◆ Extrait du document

Cet ouvrage épais commence par un prologue assez déroutant, mais qui revient finalement à ceci : les auteurs qui s'intéressaient au Chili d'Allende se sont rendus compte qu'on le réduisait à la répression sous Pinochet, à la fin. Ils avaient d'énormes difficultés à trouver des récits continus sur ce que furent les 1000 jours d'Allende. Jusqu'à ce qu'ils rencontrent Soledad.
Ensuite, le livre donne la parole à la jeune femme, dont on suit le parcours. Issue d'une famille de jeunes paysans semi-libres qui décident de fuir leur campagne pour aller à la ville, elle connaît la pauvreté. A 15 ans, sa famille entend parler de campements sauvages occupés par des tentes susceptibles de se transformer en maisons si Allende arrive au pouvoir. Elle est envoyée occuper une tente. Elle découvre l'auto-organisation, les réunions le soir autour du feu de camp. Et tombe amoureuse du militant du MIR qui milite, Alejandro. Après cela, sa vie se confond avec la victoire d'Allende. Démarchages militants, découverte des étudiants, de la haine des momios (bourgeois de la démocratie chrétienne).
On suit ensuite les étapes du mandat d'Allende. Une grande partie est consacrée aux difficultés d'arrivée au pouvoir et aux multiples tentatives de déstabilisation de la droite chilienne. D'abord en accusant à tort Allende de vouloir confisquer la liberté ou même la constitution. Puis en organisant des attentats journaliers et des contre-manifestations.
On suit surtout la vague d'espoir qui naît avec ce pouvoir : les distributions gratuites de lait aux enfants pauvres, les éditions populaires de livre de poche, les mouvements spontanés d'autogestion face aux entreprises abandonnées.
Mais aussi les sabotages coordonnés de loin par la CIA. Les propriétaires qui fuient en emportant le capital industriel et les machines agricoles. Qui retiennent leur production et la vendent au marché noir. Qui font paraître des journaux répandant les fausses nouvelles et jouant sur les peurs. Les grèves des camionneurs. L'assassinat de généraux loyalistes comme Schneider.

◆ Données de départ
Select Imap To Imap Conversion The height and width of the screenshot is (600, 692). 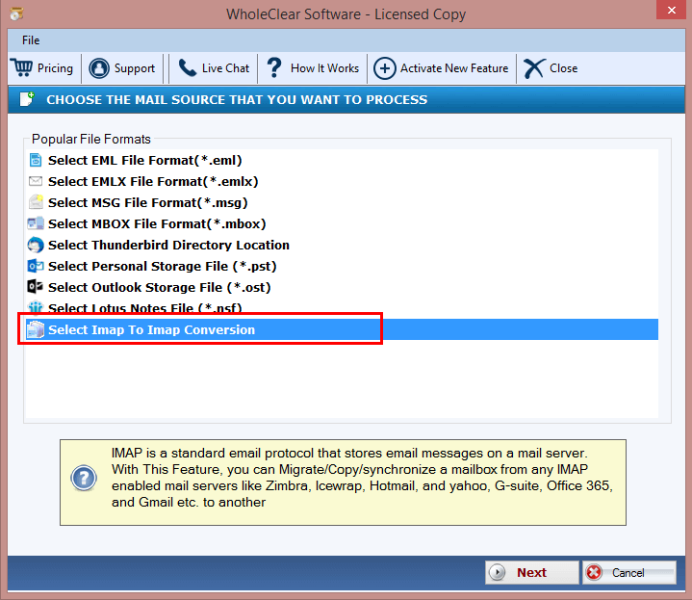click(151, 330)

◆ Consignes
[1] Recopiez le passage du texte sur le Chili d'Allende qui va de « On suit surtout » à « loyalistes comme Schneider. », ces deux bouts compris.
[2] Reprenez le texte sur le Chili d'Allende là où il s'arrête et écrivez la suite.

◆ Réponses
[1]
On suit surtout la vague d'espoir qui naît avec ce pouvoir : les distributions gratuites de lait aux enfants pauvres, les éditions populaires de livre de poche, les mouvements spontanés d'autogestion face aux entreprises abandonnées.
Mais aussi les sabotages coordonnés de loin par la CIA. Les propriétaires qui fuient en emportant le capital industriel et les machines agricoles. Qui retiennent leur production et la vendent au marché noir. Qui font paraître des journaux répandant les fausses nouvelles et jouant sur les peurs. Les grèves des camionneurs. L'assassinat de généraux loyalistes comme Schneider.

[2]
On en vient à la dernière partie du mandat d'Allende. L'invitation de Castro. Le discours très applaudi à l'ONU, hélas sans effet. Le démarchage en URSS, qui ne donne pas les résultats escomptés. Les démissions de ministre face à l'insécurité et les bâtons dans les roues mis par le président du Sénat démocrate-chrétien, Aylwin. Un coup d'Etat manqué, qui n'est pas suivi de répression en destination de l'extrême-droite. Les prêts refusés, la spirale de l'inflation.
On suit tout cela, qui est connu, mais aussi l'incompréhension des militants du MIR, leur déception face au légalisme d'Allende. Et au fonds, il ressort de ce récit que si Allende était un dirigeant droit et noble, il était assez impuissant.
C'est là qu'il est difficile d'arriver à une conclusion concernant Allende : était-il impuissant du fait de son absence de prise sur la police et l'armée ? Ou a-t-il été trop naïf, en sous-estimant la capacité de nuisance de la CIA et de l'extrême-droite ? Le livre penche (très légèrement) pour cette deuxième vision.
En tout cas, la réflexion que je me fais, c'est que la chose à faire aurait été d'infiltrer ces groupuscules d'extrême-droite. Facile à dire, longtemps après, maintenant que les archives de la CIA se sont ouvertes et que l'on voit l'ampleur des moyens que déploya Nixon. Sans doute...
En tout cas, on ne peut lire ce livre sans ressentir un profond dégoût pour l'hypocrisie et la cruauté de la bourgeoisie démocrate-chrétienne. La même au fonds dont on voyait par exemple les turpitudes en Italie avec l'affaire Moro et les enquêtes du juge Falcone dans cette même décennie 1970.
Le temps des humbles est un roman graphique dense et documenté sur le Chili d'Allende. A lire si ces questions vous intéressent.